Stated goal: Show each line in the records below that contains the string "coordinates".

Data to process:
start
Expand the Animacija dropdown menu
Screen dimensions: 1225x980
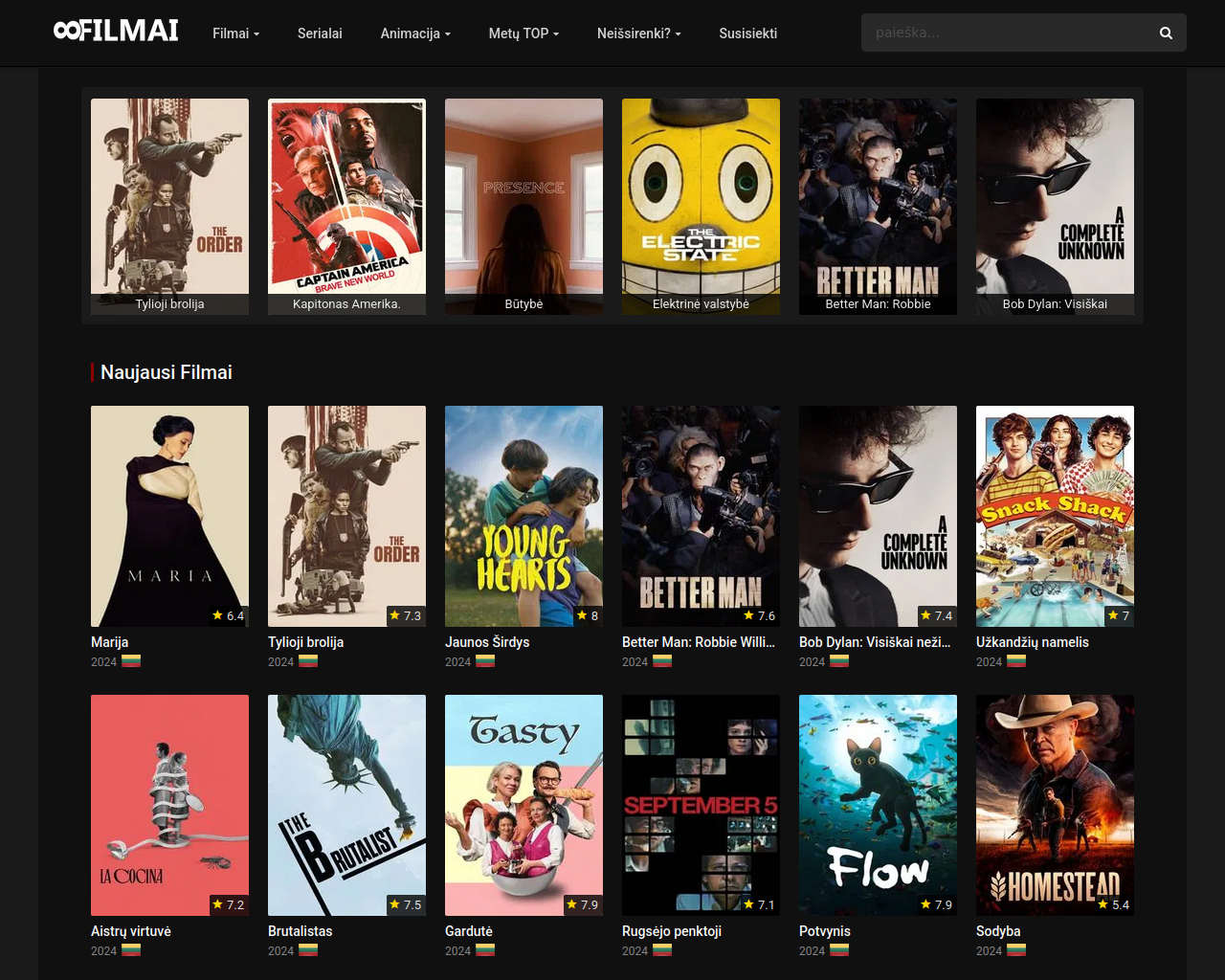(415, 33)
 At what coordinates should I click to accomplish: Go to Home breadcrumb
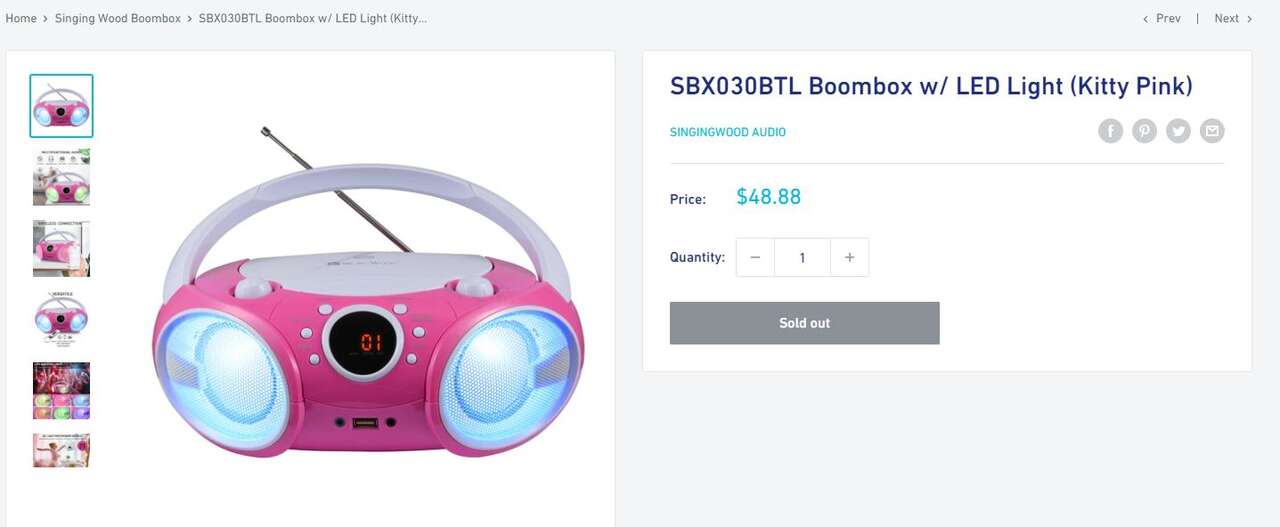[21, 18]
end
start
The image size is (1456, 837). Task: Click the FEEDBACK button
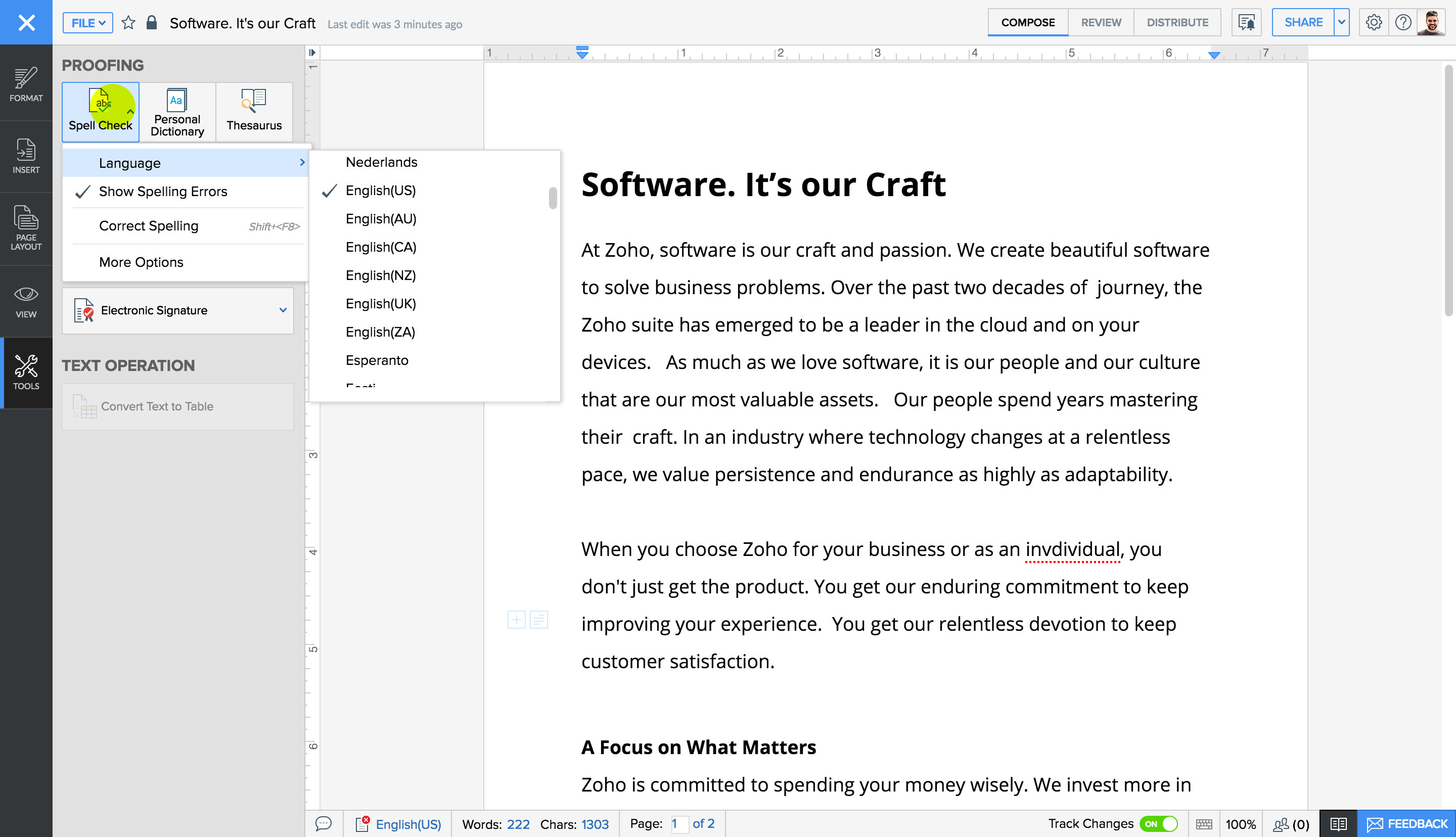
end
Complete answer:
 At what coordinates should I click to accomplish: Go to Home breadcrumb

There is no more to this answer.